Revue vaudoise de généalogie et d'histoire des familles 2016
Éditorial
GENDREAU-HÉTU, Pierre, Pierre Miville, Jacob Bettex et lignées ADNy : sur la piste génétique de souches romandes du Québec
- PAVILLON, Olivier, Les Pavillon : du laboureur au notaire, destin d’une famille paysanne de l’arrière-pays morgien, du XVIIIe au début du XXe siècle
- DE SCHOULEPNIKOFF, Chantal, La famille de Schoulepnikoff de la Russie au canton de Vaud
- BASTIAN, Jean-Pierre, Une émigration vaudoise en Nouvelle Russie : la colonisation de Chabag en 1822
- PEROZ, Anne, Contribution à l’histoire du droit de la famille : le lien matrimonial de l’Antiquité à la loi fédérale du 24 décembre 1874 sur l’état civil, le mariage, et la tenue des registres
- ATHANASOULI, Anna, Innovation politique, stratégies matrimoniales et parenté spirituelle : le cas des révolutionnaires de la commune du Chenit (1780-1815)

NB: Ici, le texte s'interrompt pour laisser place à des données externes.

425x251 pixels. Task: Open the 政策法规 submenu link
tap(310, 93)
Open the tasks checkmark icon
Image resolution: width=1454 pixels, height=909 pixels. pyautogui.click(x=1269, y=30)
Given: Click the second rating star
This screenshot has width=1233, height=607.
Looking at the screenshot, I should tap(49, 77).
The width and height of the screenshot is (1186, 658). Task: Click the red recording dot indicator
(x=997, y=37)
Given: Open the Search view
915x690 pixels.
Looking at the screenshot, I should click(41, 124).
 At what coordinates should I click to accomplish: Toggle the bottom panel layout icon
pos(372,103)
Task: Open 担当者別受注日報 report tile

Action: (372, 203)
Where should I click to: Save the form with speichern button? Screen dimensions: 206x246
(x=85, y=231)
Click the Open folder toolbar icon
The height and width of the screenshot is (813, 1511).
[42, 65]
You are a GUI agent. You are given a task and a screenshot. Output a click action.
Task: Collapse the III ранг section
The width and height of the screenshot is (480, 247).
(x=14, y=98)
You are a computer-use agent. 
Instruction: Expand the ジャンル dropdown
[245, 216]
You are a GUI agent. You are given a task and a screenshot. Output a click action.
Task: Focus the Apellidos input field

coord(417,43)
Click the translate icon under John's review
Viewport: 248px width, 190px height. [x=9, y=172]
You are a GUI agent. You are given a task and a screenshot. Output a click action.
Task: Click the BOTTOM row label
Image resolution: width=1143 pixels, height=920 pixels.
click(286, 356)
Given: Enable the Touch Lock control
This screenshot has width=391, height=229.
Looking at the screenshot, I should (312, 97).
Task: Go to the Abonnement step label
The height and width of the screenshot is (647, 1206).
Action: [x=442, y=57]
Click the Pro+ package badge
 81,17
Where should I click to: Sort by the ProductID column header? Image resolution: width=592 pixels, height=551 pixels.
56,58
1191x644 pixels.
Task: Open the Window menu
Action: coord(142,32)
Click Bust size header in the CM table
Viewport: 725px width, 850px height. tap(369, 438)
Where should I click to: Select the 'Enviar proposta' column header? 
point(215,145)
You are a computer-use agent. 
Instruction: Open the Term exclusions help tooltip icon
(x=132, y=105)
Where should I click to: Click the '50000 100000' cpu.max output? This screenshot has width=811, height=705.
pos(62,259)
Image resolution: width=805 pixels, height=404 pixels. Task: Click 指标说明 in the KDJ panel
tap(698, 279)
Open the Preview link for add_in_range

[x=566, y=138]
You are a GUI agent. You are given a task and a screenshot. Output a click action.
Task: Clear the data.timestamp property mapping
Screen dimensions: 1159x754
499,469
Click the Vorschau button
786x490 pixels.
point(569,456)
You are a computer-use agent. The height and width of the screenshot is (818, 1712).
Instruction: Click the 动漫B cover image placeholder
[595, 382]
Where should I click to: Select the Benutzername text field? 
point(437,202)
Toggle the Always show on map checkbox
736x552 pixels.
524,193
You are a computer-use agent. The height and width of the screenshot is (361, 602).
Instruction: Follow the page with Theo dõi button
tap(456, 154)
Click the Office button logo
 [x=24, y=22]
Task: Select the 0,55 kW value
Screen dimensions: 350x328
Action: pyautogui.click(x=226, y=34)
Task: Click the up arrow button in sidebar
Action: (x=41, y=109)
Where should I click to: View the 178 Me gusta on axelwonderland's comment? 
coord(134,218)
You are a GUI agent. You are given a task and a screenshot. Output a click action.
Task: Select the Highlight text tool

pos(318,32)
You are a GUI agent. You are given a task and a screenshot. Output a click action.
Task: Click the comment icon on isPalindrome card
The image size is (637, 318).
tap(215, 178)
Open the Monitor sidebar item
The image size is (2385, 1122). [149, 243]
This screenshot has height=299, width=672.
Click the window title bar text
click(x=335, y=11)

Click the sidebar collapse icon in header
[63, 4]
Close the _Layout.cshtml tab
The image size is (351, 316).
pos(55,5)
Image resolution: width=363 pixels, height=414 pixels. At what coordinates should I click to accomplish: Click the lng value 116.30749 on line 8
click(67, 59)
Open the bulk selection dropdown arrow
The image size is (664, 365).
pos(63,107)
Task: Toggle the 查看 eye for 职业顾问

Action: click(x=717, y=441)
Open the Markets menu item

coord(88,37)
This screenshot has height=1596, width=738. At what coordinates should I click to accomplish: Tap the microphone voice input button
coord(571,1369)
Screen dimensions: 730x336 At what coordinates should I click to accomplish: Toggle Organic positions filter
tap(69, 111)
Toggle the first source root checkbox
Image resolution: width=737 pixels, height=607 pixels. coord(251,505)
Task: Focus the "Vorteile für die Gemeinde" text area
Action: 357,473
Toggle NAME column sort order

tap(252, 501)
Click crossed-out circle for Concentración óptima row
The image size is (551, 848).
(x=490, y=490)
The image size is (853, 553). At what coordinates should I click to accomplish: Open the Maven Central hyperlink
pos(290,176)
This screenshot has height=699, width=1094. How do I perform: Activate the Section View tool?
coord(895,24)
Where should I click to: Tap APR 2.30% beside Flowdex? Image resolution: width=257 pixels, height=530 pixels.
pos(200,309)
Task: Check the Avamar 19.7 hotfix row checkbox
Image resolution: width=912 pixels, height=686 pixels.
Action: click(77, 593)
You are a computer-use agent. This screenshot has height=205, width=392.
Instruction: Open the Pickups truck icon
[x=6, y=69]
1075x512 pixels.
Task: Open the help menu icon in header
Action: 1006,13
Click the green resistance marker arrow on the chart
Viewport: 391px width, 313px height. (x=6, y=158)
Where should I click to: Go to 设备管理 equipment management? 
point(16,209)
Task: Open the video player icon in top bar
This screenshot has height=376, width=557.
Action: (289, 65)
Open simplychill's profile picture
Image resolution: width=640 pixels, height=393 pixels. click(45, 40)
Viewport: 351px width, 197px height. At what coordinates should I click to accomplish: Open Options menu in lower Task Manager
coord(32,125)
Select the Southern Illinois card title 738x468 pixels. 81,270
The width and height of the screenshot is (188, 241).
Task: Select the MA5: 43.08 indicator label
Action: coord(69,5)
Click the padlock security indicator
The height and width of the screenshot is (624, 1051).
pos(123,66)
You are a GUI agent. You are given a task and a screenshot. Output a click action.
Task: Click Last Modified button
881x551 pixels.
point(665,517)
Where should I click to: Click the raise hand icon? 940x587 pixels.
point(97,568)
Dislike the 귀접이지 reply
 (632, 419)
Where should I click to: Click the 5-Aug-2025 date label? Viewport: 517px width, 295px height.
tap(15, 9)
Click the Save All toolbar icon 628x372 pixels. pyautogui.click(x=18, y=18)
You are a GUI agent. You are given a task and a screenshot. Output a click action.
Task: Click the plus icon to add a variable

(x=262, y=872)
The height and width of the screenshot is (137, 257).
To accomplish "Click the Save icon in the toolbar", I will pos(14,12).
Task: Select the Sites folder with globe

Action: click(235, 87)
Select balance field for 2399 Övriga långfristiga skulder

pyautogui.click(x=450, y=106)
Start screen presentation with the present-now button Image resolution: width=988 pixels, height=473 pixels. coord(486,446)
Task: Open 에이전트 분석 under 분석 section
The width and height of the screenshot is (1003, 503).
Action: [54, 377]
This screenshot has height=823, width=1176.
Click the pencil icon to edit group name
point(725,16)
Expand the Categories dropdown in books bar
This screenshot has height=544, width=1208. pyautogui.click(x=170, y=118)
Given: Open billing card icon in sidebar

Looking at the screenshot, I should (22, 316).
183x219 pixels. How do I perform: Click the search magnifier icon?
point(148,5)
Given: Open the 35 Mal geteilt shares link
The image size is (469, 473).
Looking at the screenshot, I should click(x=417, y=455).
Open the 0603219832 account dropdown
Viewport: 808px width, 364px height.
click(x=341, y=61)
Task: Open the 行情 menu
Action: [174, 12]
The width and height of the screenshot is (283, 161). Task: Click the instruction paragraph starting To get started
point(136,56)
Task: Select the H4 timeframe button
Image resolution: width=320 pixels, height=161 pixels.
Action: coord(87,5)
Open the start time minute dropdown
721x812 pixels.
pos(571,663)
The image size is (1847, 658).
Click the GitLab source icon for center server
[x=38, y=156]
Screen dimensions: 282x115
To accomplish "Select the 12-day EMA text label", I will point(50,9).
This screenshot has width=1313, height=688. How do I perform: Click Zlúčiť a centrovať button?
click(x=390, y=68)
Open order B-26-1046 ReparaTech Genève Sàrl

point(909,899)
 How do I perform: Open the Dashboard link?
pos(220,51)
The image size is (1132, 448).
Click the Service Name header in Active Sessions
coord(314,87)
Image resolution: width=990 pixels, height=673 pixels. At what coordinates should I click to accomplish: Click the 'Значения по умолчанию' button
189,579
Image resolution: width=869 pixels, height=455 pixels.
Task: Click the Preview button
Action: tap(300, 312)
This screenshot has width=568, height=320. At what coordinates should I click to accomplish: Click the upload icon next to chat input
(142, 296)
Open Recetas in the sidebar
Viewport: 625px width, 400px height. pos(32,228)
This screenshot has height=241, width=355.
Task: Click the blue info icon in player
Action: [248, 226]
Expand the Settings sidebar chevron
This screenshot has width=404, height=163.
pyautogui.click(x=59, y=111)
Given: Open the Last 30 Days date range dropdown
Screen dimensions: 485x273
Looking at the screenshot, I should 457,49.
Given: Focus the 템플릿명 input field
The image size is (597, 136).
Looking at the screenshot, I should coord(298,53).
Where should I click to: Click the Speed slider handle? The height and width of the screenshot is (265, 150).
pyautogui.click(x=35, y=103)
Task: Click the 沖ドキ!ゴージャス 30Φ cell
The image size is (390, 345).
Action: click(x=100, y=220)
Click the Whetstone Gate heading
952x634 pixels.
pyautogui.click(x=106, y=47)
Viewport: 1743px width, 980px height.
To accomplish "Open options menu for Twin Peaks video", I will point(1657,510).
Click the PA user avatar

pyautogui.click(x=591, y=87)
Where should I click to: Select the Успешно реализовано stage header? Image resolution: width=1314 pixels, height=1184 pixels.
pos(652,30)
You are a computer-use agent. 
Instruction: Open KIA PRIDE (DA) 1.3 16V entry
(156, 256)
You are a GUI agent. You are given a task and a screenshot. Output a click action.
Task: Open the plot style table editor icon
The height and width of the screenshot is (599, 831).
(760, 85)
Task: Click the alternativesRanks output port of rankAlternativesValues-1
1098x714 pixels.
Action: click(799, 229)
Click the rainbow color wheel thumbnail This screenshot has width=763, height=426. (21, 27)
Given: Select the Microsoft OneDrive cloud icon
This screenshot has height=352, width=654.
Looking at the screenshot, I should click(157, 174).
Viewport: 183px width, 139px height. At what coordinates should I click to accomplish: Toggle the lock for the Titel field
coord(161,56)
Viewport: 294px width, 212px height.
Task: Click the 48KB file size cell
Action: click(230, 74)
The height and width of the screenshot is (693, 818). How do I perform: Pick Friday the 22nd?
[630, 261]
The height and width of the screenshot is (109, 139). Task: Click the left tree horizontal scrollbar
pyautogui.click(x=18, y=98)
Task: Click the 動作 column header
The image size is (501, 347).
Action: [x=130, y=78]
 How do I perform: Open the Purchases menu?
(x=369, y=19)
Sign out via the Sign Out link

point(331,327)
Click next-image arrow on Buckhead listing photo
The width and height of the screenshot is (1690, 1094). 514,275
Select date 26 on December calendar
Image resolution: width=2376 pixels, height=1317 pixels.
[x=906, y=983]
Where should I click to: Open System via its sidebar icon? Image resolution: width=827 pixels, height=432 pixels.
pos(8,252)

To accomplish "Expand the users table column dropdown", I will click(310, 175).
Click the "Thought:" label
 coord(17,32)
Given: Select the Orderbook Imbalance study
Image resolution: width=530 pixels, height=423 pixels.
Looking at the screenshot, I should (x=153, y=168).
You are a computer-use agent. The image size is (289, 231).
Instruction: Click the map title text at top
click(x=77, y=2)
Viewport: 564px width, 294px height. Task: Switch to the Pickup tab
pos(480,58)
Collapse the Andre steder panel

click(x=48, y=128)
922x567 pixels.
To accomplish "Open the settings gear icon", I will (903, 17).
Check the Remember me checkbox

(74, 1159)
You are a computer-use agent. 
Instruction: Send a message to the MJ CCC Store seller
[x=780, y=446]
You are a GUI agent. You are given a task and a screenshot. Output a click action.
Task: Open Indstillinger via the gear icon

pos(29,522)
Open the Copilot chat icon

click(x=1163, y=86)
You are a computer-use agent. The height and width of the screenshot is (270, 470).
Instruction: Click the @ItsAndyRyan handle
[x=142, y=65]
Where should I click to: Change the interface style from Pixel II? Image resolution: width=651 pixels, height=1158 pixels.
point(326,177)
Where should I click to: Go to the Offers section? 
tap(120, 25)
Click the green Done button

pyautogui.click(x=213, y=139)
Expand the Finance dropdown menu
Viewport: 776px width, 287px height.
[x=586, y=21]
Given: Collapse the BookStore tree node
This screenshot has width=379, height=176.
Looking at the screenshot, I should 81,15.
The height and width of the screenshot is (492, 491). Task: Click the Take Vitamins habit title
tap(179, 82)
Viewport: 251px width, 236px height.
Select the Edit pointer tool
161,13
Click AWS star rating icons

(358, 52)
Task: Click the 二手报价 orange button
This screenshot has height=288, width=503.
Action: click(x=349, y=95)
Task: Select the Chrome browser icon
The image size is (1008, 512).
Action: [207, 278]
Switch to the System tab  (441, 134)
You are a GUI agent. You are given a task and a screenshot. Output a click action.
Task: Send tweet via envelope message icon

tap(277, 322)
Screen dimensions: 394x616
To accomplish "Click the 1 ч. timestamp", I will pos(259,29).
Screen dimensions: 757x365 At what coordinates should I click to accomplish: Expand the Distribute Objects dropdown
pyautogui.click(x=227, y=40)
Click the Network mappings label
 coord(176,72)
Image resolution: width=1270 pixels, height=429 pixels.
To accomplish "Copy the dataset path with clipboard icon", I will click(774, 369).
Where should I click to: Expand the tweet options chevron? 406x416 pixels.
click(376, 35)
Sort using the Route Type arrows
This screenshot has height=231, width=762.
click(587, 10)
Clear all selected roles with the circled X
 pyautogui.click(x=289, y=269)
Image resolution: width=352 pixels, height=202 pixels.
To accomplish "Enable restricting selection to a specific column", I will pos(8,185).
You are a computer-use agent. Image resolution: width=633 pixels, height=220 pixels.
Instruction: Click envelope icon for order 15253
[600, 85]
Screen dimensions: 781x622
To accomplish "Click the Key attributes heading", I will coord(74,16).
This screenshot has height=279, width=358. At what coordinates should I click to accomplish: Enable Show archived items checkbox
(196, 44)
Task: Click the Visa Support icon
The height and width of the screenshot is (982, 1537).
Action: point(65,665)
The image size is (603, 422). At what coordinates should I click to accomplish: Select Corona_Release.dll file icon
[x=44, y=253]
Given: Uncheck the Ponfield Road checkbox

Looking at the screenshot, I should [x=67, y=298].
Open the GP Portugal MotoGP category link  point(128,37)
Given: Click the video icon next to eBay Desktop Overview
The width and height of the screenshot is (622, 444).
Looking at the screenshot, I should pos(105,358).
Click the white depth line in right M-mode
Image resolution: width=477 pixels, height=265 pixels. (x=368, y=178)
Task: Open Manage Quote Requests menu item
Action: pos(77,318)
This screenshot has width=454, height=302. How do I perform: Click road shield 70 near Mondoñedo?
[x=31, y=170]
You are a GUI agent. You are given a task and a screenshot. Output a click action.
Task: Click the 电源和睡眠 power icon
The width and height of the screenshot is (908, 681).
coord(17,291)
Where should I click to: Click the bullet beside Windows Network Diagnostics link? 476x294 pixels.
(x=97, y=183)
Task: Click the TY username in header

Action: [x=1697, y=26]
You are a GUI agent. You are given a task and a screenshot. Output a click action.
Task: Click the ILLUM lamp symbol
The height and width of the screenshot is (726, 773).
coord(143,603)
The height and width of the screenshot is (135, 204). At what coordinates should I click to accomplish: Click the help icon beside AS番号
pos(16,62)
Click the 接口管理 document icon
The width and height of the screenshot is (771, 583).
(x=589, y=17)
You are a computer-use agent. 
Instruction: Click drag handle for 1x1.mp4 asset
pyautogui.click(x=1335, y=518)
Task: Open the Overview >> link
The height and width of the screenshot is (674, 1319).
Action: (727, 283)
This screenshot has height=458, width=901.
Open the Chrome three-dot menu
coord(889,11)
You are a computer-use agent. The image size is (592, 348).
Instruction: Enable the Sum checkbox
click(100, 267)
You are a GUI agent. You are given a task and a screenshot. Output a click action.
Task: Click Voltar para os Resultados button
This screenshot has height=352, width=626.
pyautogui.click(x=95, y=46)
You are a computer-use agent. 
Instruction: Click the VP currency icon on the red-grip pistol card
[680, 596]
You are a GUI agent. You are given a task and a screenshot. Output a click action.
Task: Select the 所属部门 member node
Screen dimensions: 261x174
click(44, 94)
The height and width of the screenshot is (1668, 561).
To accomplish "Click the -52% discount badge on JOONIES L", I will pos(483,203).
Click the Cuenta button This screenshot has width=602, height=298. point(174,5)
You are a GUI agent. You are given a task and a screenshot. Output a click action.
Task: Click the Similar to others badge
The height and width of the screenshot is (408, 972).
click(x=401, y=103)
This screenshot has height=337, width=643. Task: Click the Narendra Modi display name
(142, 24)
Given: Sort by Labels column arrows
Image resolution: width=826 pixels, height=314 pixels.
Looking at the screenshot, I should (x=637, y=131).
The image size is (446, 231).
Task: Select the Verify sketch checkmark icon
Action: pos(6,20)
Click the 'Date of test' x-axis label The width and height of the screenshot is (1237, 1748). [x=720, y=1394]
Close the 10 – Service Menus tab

- RAPPO, Lucas, Alliances matrimoniales chez les familles de notaires de Corsier-sur-Vevey au XVIIIe siècle
- FAVEZ, Pierre-Yves, La famille Mestral de Begnins, de la roture à la noblesse (XIIIe-XVIIe siècles)
Nos invités :
- DENIS, ROHRER, Les de Bry : une famille européenne de graveurs des XVIe et XVIIe siècles
- BORGEAT, Michaël, Les sires d’Arbignon. Essor et implantation dans le Chablais du XIIIe siècle : des stratégies matrimoniales mises à contribution
Editorial
Loïc Rochat et Jasmina Cornut
Cette année votre Revue renoue avec un numéro de mélanges après deux numéros thématiques à succès ! Si le volume consacré aux horlogers (2014) est déjà épuisé, celui traitant des carrières d’architectes vaudois (2015) est en passe de l’être également bientôt. En effet, peu après sa sortie, une première présentation sur deux pleines pages du journal A Suivre… (n°71, pp. 4-5) – bulletin de la Section vaudoise de Patrimoine suisse – lui assure une visibilité auprès des quelque 1'500 membres de cette société. Quelques semaines plus tard, le magazine de l’Université de Lausanne Allez savoir (n°65, p. 41) prend le relais et lui consacre un compte-rendu intitulé « Bâtisseurs méconnus ». Début février, nous apprenons que notre revue est sélectionnée parmi les Coups de cœur de la librairie Payot, elle se trouve ainsi en vente libre en magasin et exposée au rayonnage. C’est une première ! En mars, le magazine suisse de l’économie immobilière Propriété présente à son tour ce numéro sous le titre « Dynasties d’architectes vaudois » (n°1, p. 36) et débute ainsi : « Beau travail de mémoire que celui effectué par le Cercle vaudois de généalogie […] ». Nous retenons de cette expérience qu’un numéro thématique requiert sans doute plus de travail en matière de recherches de contributeurs puis de coordination. Par contre, le résultat semble finalement exercer un attrait plus important et permettre une meilleure commercialisation.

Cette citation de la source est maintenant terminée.